From 22a63f683c85612f07f38f339666c0428274e106 Mon Sep 17 00:00:00 2001
From: lkcl <lkcl@web>
Date: Fri, 19 May 2023 17:53:08 +0100
Subject: [PATCH]

---
 openpower/sv/rfc/ls009.mdwn | 25 +++++++++++++++++++++++++
 1 file changed, 25 insertions(+)

diff --git a/openpower/sv/rfc/ls009.mdwn b/openpower/sv/rfc/ls009.mdwn
index 8559f2b11..60dd70c9f 100644
--- a/openpower/sv/rfc/ls009.mdwn
+++ b/openpower/sv/rfc/ls009.mdwn
@@ -123,6 +123,31 @@ The result is a huge saving on register file accesses (no need to calculate Indi
 then use Permutation instructions), instruction count (Matrix Multiply up to 127 FMACs
 is 3 instructions), and programmer sanity.
 
+**Basic principle**
+
+The following illustrates why REMAP was added.
+
+* normal vector element read/write of operands would be sequential
+  (0 1 2 3 ....)
+* this is not appropriate for (e.g.) Matrix multiply which requires
+  accessing elements in alternative sequences (0 3 6 1 4 7 ...)
+* normal Vector ISAs use either Indexed-MV or Indexed-LD/ST to "cope"
+  with this.  both are expensive (copy large vectors, spill through memory)
+  and very few Packed SIMD ISAs cope with non-Power-2
+  (Duplicate-data inline-loop-unrolling is the costly solution)

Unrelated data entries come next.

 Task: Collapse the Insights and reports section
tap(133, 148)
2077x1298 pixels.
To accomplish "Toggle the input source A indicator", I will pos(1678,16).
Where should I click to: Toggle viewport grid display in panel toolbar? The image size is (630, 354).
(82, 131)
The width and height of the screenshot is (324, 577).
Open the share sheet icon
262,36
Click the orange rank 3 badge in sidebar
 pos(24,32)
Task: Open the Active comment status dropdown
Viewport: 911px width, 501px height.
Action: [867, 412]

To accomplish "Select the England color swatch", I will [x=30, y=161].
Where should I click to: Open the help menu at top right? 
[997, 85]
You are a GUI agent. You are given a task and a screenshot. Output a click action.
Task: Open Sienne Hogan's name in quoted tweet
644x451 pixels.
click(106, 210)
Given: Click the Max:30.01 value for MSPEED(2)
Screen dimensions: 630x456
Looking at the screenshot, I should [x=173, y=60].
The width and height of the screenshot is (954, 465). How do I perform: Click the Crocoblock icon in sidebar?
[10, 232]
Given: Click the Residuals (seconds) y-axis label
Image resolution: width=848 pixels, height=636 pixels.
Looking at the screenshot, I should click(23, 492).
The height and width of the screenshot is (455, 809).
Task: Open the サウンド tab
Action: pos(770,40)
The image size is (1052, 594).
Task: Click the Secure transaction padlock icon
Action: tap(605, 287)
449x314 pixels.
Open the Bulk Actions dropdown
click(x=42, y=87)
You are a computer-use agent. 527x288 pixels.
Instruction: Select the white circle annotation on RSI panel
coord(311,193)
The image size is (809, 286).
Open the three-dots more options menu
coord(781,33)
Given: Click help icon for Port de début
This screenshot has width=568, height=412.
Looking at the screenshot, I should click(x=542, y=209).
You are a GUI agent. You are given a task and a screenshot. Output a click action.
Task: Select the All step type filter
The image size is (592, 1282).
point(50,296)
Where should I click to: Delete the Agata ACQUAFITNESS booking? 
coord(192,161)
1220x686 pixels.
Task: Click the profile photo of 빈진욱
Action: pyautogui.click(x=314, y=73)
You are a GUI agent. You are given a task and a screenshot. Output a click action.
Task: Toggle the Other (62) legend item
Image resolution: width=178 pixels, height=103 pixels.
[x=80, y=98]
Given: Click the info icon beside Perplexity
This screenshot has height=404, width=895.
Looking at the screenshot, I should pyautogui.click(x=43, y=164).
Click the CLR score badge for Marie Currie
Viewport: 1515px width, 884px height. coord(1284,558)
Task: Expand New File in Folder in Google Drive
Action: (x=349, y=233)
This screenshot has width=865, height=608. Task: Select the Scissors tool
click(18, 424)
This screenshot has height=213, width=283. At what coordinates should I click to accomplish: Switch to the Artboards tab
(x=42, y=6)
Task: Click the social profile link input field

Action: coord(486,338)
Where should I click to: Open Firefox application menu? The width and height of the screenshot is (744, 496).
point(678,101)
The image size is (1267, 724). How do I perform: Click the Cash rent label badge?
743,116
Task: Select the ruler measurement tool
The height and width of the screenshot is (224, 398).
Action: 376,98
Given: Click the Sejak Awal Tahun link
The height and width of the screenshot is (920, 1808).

+* REMAP **redefines** the order of access according to set
+  (Deterministic) "Schedules".
+* Matrix Schedules are not at all restricted to power-of-two boundaries
+  making it unnecessary to have for example specialised 3x4 transpose
+  instructions of other Vector ISAs.
+* DCT and FFT REMAP are RADIX-2 limited but this is the case in existing Packed/Predicated
+  SIMD ISAs anyway (and Bluestein Convolution is typically deployed to
+  solve that).
+
+Only the most commonly-used algorithms in computer science have REMAP
+support, due to the high cost in both the ISA and in hardware.  For
+arbitrary remapping the `Indexed` REMAP may be used.
+
 # REMAP types
 
 This section summarises the motivation for each REMAP Schedule
-- 
2.30.2